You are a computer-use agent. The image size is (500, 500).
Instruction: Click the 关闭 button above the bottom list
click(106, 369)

-.-.-

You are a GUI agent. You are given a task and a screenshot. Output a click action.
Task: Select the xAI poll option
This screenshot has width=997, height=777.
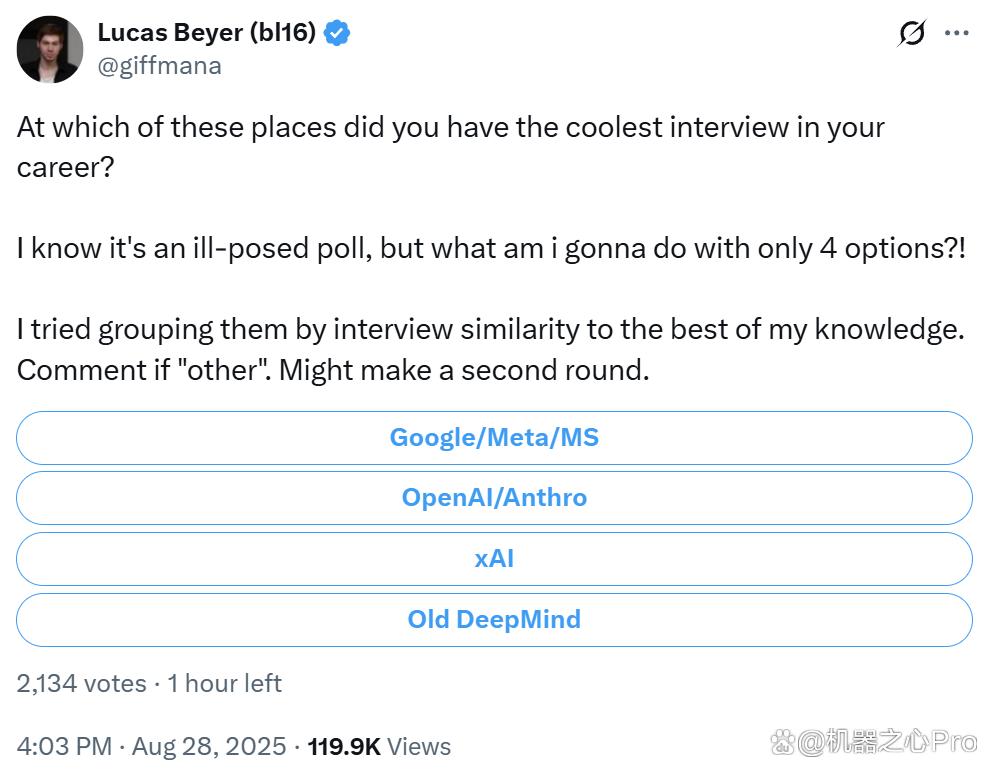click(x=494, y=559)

-.-.-

> _Work to be completed_
Could you find every line in the records above that has the string "agent" and copy it?

> _Answer below_
You are a computer-use agent. The image size is (500, 500).
You are a GUI agent. You are given a task and a screenshot. Output a click action.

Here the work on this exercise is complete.